Copy out all of the records below line for line, without changing a single character.

**Available records**

[START]

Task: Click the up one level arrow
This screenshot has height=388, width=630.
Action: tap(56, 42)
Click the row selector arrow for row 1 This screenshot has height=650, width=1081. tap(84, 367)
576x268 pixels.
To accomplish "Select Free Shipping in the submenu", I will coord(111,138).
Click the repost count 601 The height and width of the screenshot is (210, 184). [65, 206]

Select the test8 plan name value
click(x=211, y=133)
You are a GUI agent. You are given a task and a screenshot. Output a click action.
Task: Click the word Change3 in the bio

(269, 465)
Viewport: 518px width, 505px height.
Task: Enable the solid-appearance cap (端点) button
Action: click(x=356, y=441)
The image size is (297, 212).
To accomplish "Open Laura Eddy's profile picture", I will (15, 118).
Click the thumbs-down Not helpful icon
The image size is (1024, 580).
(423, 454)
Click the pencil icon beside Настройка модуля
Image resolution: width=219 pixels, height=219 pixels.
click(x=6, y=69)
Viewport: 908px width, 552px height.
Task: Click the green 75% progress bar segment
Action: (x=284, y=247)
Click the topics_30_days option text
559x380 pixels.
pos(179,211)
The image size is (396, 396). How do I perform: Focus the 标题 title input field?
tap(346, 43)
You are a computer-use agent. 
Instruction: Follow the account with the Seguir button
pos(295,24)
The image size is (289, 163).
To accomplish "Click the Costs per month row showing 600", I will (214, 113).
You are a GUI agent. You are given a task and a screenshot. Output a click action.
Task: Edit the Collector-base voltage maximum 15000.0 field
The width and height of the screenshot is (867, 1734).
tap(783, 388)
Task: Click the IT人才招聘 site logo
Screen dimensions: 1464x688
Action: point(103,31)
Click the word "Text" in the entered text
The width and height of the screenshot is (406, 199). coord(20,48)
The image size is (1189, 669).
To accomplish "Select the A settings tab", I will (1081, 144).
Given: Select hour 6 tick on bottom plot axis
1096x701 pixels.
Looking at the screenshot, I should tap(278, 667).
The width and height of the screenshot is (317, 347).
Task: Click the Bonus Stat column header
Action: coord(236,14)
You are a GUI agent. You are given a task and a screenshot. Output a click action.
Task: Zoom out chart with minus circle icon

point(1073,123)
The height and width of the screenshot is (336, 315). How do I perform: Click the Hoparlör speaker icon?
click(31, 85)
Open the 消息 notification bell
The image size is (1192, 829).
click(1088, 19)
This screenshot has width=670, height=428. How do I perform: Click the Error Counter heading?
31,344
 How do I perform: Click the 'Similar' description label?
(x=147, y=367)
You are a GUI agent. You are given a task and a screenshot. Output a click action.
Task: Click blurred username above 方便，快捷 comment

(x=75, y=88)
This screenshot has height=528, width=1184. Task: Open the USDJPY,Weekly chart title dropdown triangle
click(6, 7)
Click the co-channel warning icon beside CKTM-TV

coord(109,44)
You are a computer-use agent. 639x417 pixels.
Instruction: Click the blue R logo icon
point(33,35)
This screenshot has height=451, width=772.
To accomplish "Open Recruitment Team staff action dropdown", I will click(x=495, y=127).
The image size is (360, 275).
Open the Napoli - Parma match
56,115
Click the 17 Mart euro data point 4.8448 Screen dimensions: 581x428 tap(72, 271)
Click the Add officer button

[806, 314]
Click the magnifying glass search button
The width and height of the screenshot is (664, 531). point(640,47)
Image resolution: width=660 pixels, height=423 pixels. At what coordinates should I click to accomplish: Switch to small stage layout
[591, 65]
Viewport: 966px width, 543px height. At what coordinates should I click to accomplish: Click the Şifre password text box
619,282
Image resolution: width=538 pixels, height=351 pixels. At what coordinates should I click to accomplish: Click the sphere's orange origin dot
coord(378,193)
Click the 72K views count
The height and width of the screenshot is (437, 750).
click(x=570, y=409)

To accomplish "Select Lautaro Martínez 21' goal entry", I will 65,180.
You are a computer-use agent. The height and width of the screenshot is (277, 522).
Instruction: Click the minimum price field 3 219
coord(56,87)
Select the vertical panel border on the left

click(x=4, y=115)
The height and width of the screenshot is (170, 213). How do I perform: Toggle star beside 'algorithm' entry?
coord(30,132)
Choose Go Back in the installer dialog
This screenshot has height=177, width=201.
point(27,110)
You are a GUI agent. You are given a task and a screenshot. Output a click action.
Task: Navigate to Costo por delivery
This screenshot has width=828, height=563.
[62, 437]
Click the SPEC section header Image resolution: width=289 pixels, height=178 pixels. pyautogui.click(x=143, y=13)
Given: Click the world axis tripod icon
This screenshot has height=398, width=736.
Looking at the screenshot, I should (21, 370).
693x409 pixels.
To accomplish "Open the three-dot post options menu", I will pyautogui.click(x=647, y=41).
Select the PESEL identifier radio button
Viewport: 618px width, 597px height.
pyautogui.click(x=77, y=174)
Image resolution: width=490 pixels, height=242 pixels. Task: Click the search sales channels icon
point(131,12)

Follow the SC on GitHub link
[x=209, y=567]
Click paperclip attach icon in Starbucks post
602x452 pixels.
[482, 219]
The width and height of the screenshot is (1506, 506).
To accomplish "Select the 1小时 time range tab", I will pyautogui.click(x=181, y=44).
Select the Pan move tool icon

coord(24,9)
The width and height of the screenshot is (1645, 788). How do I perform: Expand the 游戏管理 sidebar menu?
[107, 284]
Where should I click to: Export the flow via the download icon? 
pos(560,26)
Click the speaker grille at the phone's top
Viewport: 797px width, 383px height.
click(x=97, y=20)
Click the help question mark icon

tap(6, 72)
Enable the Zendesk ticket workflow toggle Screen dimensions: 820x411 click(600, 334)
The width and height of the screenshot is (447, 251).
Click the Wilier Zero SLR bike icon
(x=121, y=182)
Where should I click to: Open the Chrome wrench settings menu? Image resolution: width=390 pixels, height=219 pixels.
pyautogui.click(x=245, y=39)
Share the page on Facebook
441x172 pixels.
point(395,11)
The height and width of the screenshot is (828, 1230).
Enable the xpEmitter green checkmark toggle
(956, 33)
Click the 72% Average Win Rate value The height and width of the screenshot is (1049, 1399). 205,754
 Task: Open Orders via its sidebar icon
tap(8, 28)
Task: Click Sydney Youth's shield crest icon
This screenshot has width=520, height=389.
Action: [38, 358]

[END]

**Full response**
Task: Click the up one level arrow
This screenshot has height=388, width=630.
Action: tap(56, 42)
Click the row selector arrow for row 1 This screenshot has height=650, width=1081. tap(84, 367)
576x268 pixels.
To accomplish "Select Free Shipping in the submenu", I will coord(111,138).
Click the repost count 601 The height and width of the screenshot is (210, 184). [65, 206]

Select the test8 plan name value
click(x=211, y=133)
You are a GUI agent. You are given a task and a screenshot. Output a click action.
Task: Click the word Change3 in the bio

(269, 465)
Viewport: 518px width, 505px height.
Task: Enable the solid-appearance cap (端点) button
Action: click(x=356, y=441)
The image size is (297, 212).
To accomplish "Open Laura Eddy's profile picture", I will (15, 118).
Click the thumbs-down Not helpful icon
The image size is (1024, 580).
(423, 454)
Click the pencil icon beside Настройка модуля
Image resolution: width=219 pixels, height=219 pixels.
click(x=6, y=69)
Viewport: 908px width, 552px height.
Task: Click the green 75% progress bar segment
Action: (x=284, y=247)
Click the topics_30_days option text
559x380 pixels.
pos(179,211)
The image size is (396, 396). How do I perform: Focus the 标题 title input field?
tap(346, 43)
You are a computer-use agent. 
Instruction: Follow the account with the Seguir button
pos(295,24)
The image size is (289, 163).
To accomplish "Click the Costs per month row showing 600", I will (214, 113).
You are a GUI agent. You are given a task and a screenshot. Output a click action.
Task: Edit the Collector-base voltage maximum 15000.0 field
The width and height of the screenshot is (867, 1734).
tap(783, 388)
Task: Click the IT人才招聘 site logo
Screen dimensions: 1464x688
Action: point(103,31)
Click the word "Text" in the entered text
The width and height of the screenshot is (406, 199). coord(20,48)
The image size is (1189, 669).
To accomplish "Select the A settings tab", I will (1081, 144).
Given: Select hour 6 tick on bottom plot axis
1096x701 pixels.
Looking at the screenshot, I should tap(278, 667).
The width and height of the screenshot is (317, 347).
Task: Click the Bonus Stat column header
Action: coord(236,14)
You are a GUI agent. You are given a task and a screenshot. Output a click action.
Task: Zoom out chart with minus circle icon

point(1073,123)
The height and width of the screenshot is (336, 315). How do I perform: Click the Hoparlör speaker icon?
click(31, 85)
Open the 消息 notification bell
The image size is (1192, 829).
click(1088, 19)
This screenshot has width=670, height=428. How do I perform: Click the Error Counter heading?
31,344
 How do I perform: Click the 'Similar' description label?
(x=147, y=367)
You are a GUI agent. You are given a task and a screenshot. Output a click action.
Task: Click blurred username above 方便，快捷 comment

(x=75, y=88)
This screenshot has height=528, width=1184. Task: Open the USDJPY,Weekly chart title dropdown triangle
click(6, 7)
Click the co-channel warning icon beside CKTM-TV

coord(109,44)
You are a computer-use agent. 639x417 pixels.
Instruction: Click the blue R logo icon
point(33,35)
This screenshot has height=451, width=772.
To accomplish "Open Recruitment Team staff action dropdown", I will click(x=495, y=127).
The image size is (360, 275).
Open the Napoli - Parma match
56,115
Click the 17 Mart euro data point 4.8448 Screen dimensions: 581x428 tap(72, 271)
Click the Add officer button

[806, 314]
Click the magnifying glass search button
The width and height of the screenshot is (664, 531). point(640,47)
Image resolution: width=660 pixels, height=423 pixels. At what coordinates should I click to accomplish: Switch to small stage layout
[591, 65]
Viewport: 966px width, 543px height. At what coordinates should I click to accomplish: Click the Şifre password text box
619,282
Image resolution: width=538 pixels, height=351 pixels. At what coordinates should I click to accomplish: Click the sphere's orange origin dot
coord(378,193)
Click the 72K views count
The height and width of the screenshot is (437, 750).
click(x=570, y=409)

To accomplish "Select Lautaro Martínez 21' goal entry", I will 65,180.
You are a computer-use agent. The height and width of the screenshot is (277, 522).
Instruction: Click the minimum price field 3 219
coord(56,87)
Select the vertical panel border on the left

click(x=4, y=115)
The height and width of the screenshot is (170, 213). How do I perform: Toggle star beside 'algorithm' entry?
coord(30,132)
Choose Go Back in the installer dialog
This screenshot has height=177, width=201.
point(27,110)
You are a GUI agent. You are given a task and a screenshot. Output a click action.
Task: Navigate to Costo por delivery
This screenshot has width=828, height=563.
[62, 437]
Click the SPEC section header Image resolution: width=289 pixels, height=178 pixels. pyautogui.click(x=143, y=13)
Given: Click the world axis tripod icon
This screenshot has height=398, width=736.
Looking at the screenshot, I should (21, 370).
693x409 pixels.
To accomplish "Open the three-dot post options menu", I will pyautogui.click(x=647, y=41).
Select the PESEL identifier radio button
Viewport: 618px width, 597px height.
pyautogui.click(x=77, y=174)
Image resolution: width=490 pixels, height=242 pixels. Task: Click the search sales channels icon
point(131,12)

Follow the SC on GitHub link
[x=209, y=567]
Click paperclip attach icon in Starbucks post
602x452 pixels.
[482, 219]
The width and height of the screenshot is (1506, 506).
To accomplish "Select the 1小时 time range tab", I will pyautogui.click(x=181, y=44).
Select the Pan move tool icon

coord(24,9)
The width and height of the screenshot is (1645, 788). How do I perform: Expand the 游戏管理 sidebar menu?
[107, 284]
Where should I click to: Export the flow via the download icon? 
pos(560,26)
Click the speaker grille at the phone's top
Viewport: 797px width, 383px height.
click(x=97, y=20)
Click the help question mark icon

tap(6, 72)
Enable the Zendesk ticket workflow toggle Screen dimensions: 820x411 click(600, 334)
The width and height of the screenshot is (447, 251).
Click the Wilier Zero SLR bike icon
(x=121, y=182)
Where should I click to: Open the Chrome wrench settings menu? Image resolution: width=390 pixels, height=219 pixels.
pyautogui.click(x=245, y=39)
Share the page on Facebook
441x172 pixels.
point(395,11)
The height and width of the screenshot is (828, 1230).
Enable the xpEmitter green checkmark toggle
(956, 33)
Click the 72% Average Win Rate value The height and width of the screenshot is (1049, 1399). 205,754
 Task: Open Orders via its sidebar icon
tap(8, 28)
Task: Click Sydney Youth's shield crest icon
This screenshot has width=520, height=389.
Action: [38, 358]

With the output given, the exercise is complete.